Tahuna, Tintamas.id — Usaha air minum isi ulang kini telah menjamur di Kota Tahuna, Kabupaten Kepulauan Sangihe, bahkan merambah hingga ke wilayah kecamatan. Namun, di tengah persaingan tersebut, Maestro Air Isi Ulang tetap menjadi primadona masyarakat berkat pelayanan prima yang konsisten selama 15 tahun.
Tak hanya melayani pelanggan di wilayah perkotaan, Maestro Air Isi Ulang juga menjangkau masyarakat di daerah perbatasan, seperti Pulau Kawaluso, sebuah wilayah yang dikenal memiliki akses cukup menantang.

Usaha yang dikelola oleh pasangan suami istri Juvri Lonteng dan Debrina Onthoni ini menanamkan nilai pelayanan dengan sepenuh hati. Mulai dari antar-jemput galon air, hingga membersihkan galon pelanggan, semuanya dilakukan dengan penuh tanggung jawab dan keikhlasan.
Debrina Onthoni mengisahkan bahwa usaha air isi ulang tersebut dirintis sejak era kepemimpinan Bupati H. R. Makagansa.

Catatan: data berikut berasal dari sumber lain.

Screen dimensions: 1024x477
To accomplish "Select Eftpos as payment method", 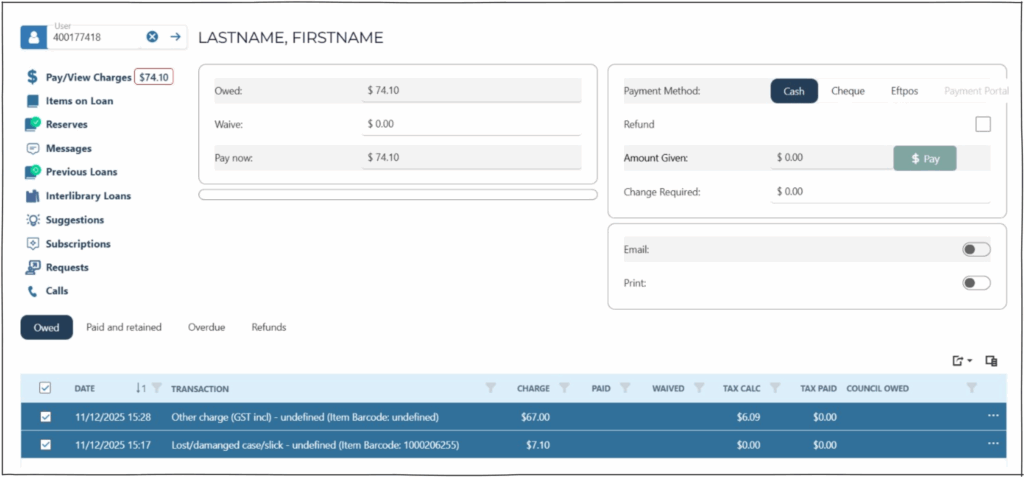I will tap(903, 91).
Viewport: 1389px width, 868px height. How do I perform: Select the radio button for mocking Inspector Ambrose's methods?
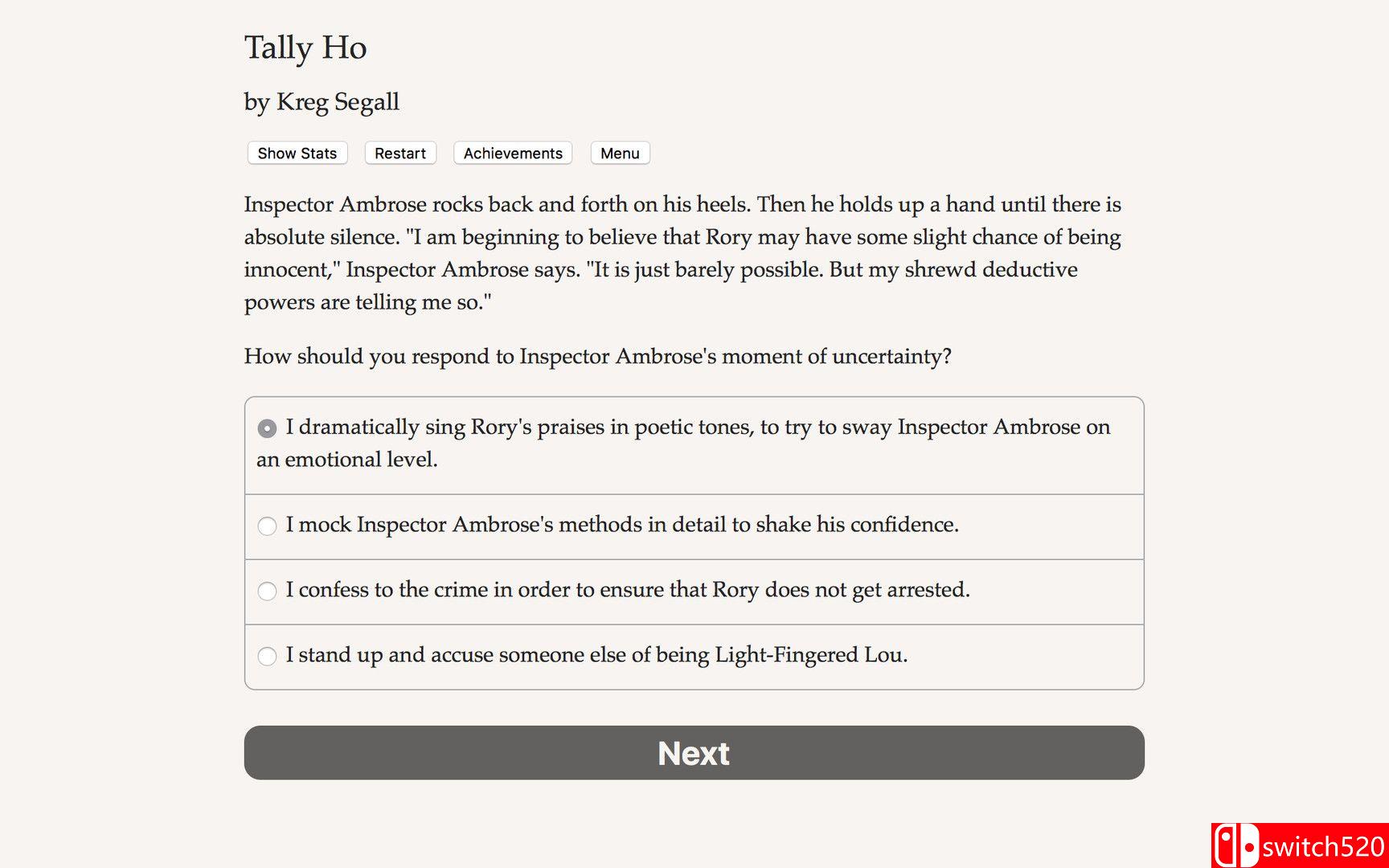(x=267, y=526)
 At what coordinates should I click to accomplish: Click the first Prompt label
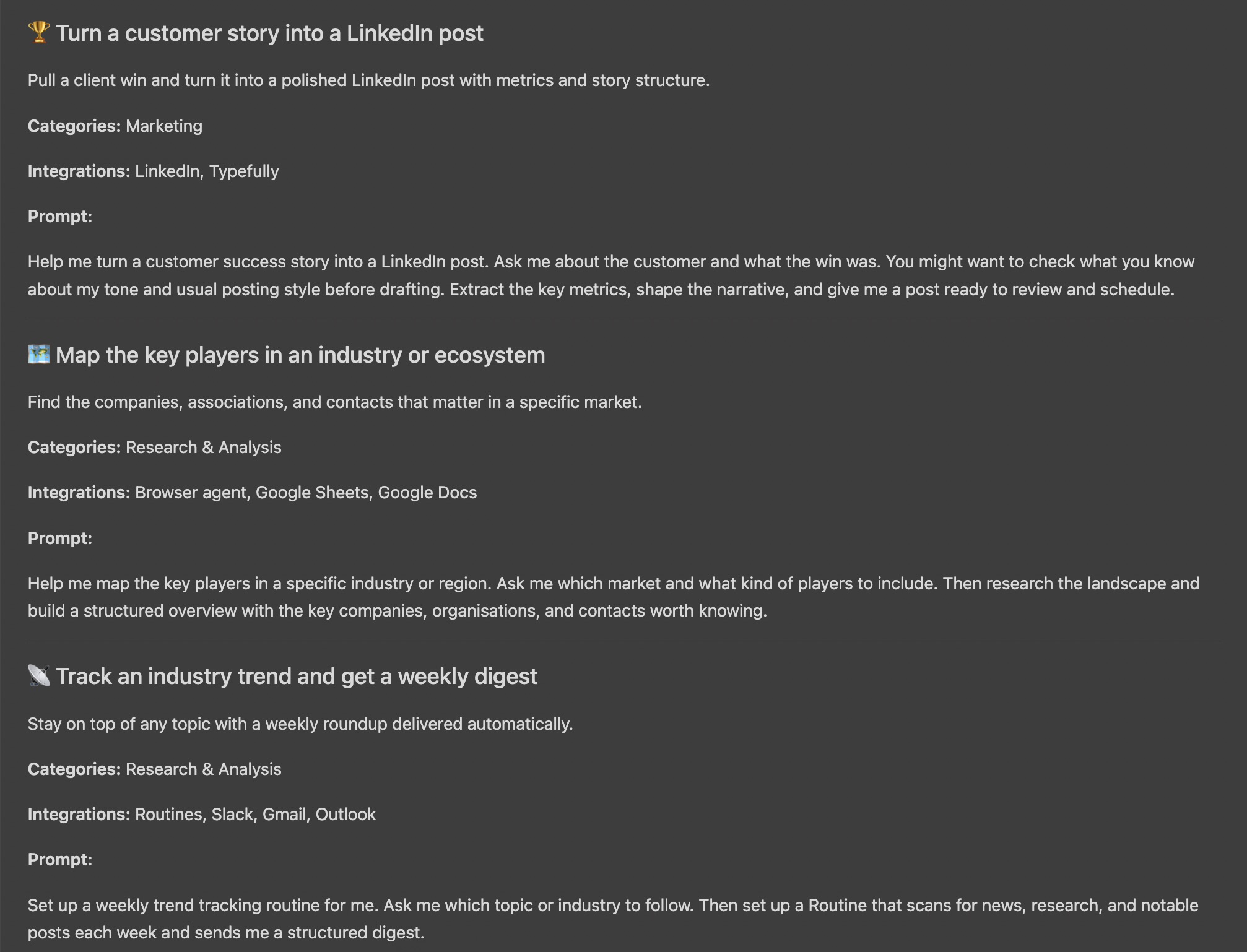[60, 217]
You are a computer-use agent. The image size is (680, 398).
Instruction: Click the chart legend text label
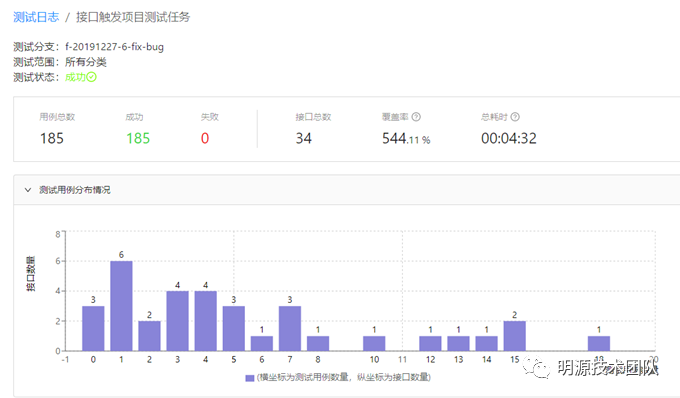coord(343,378)
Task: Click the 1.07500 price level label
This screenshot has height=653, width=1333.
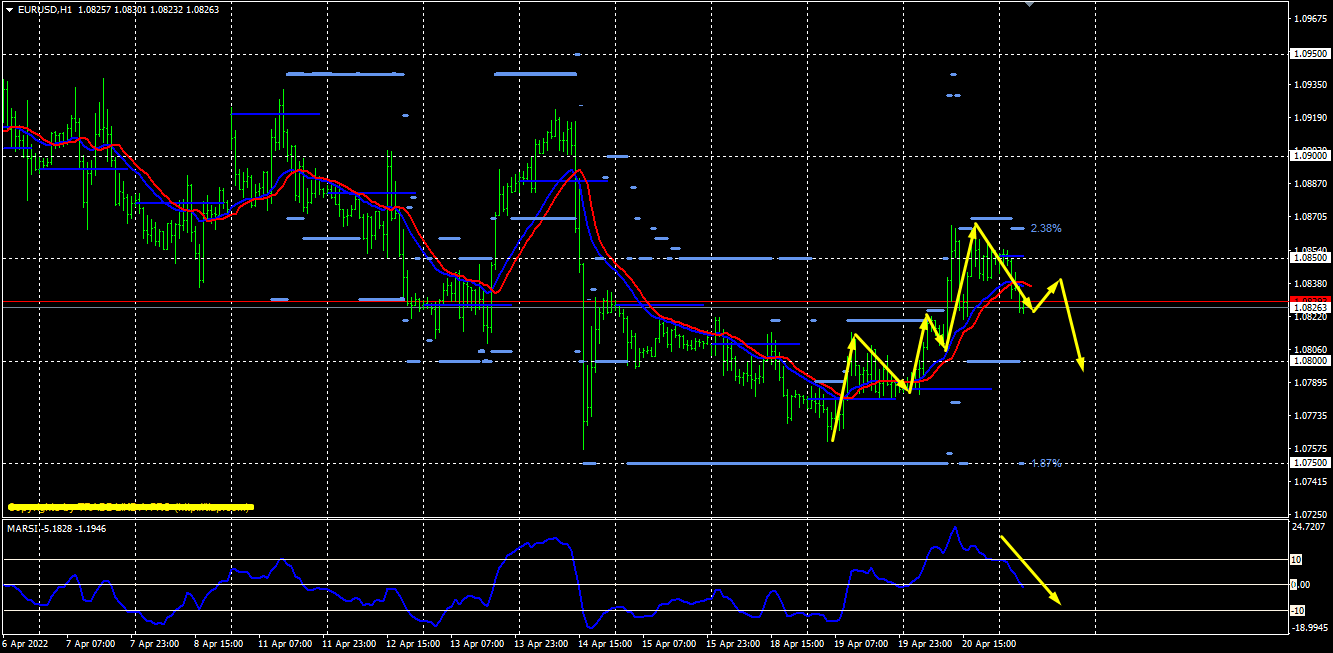Action: tap(1311, 463)
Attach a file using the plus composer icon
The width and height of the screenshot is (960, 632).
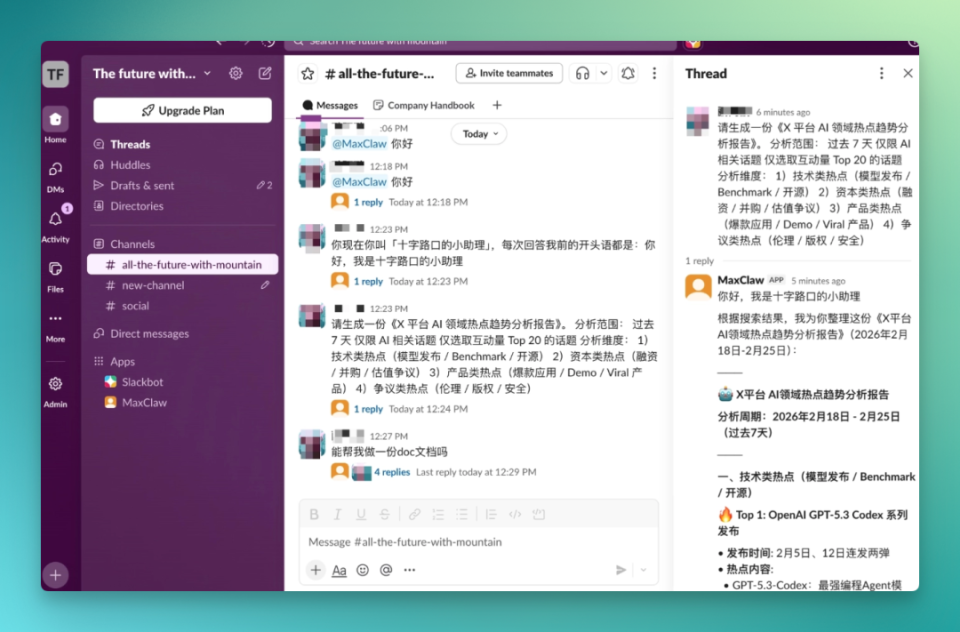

Meski telah beberapa kali terjadi pergantian kepemimpinan daerah, Maestro Air Isi Ulang tetap bertahan dan bahkan terus berkembang.
“Kami memulai usaha ini dengan niat melayani. Prinsip kami sederhana, bagaimana pelanggan merasa dimudahkan dan puas. Puji Tuhan, sampai hari ini Maestro masih dipercaya dan dicintai masyarakat Sangihe,” ujar Debrina.
Hal senada disampaikan Juvri Lonteng yang menegaskan bahwa pelayanan adalah kunci utama keberlangsungan usaha mereka.
“Bagi kami, pelanggan bukan sekadar konsumen, tapi keluarga. Karena itu, kami berusaha hadir sampai ke lorong-lorong kecil, bahkan ke wilayah perbatasan, demi memastikan kebutuhan air bersih terpenuhi,” ungkap Juvri.
Menariknya, Maestro Air Isi Ulang memiliki karyawan khusus yang bertugas masuk keluar lorong permukiman untuk menjemput galon kosong dan mengantarkannya kembali ke rumah pelanggan.

Pelayanan antar-jemput juga menjangkau kapal taksi antar pulau di Kecamatan Tatoareng. Cukup dengan menghubungi nomor layanan, pelanggan akan dimanjakan dengan pelayanan cepat dan responsif.
Dengan dedikasi dan komitmen pelayanan yang terus dijaga selama 15 tahun, Maestro Air Isi Ulang bukan sekadar usaha, melainkan telah menjadi bagian penting dalam kehidupan masyarakat Kepulauan Sangihe, termasuk mereka yang tinggal di wilayah perbatasan.